EXERCISE BRIEF:
From the material below, copy out every line that contains the string "pixels".

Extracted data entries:
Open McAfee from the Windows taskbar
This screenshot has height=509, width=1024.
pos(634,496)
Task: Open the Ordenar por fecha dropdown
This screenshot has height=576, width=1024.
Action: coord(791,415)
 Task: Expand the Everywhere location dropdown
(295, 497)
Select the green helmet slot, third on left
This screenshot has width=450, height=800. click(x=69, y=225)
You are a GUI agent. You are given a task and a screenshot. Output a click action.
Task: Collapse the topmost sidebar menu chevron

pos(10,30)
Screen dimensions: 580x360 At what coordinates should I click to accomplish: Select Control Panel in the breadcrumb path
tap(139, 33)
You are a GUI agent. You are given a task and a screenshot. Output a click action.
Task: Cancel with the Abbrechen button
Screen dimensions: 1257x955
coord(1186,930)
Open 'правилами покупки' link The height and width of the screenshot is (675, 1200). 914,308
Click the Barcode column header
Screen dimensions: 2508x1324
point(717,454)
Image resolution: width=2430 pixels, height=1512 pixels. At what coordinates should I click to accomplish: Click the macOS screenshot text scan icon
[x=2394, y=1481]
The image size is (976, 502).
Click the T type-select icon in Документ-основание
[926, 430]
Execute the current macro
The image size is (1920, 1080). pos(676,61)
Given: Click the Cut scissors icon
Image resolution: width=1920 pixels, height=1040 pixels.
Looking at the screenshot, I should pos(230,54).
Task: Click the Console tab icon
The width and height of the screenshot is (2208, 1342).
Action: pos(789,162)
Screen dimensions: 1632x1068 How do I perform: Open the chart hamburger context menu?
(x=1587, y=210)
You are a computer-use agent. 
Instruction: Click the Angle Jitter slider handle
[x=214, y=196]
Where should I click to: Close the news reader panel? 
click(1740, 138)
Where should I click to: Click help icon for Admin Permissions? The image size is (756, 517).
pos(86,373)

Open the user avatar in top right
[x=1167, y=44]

TASK RESPONSE:
Image resolution: width=2430 pixels, height=1512 pixels. At what coordinates should I click to accomplish: Click the macOS screenshot text scan icon
Image resolution: width=1920 pixels, height=1040 pixels.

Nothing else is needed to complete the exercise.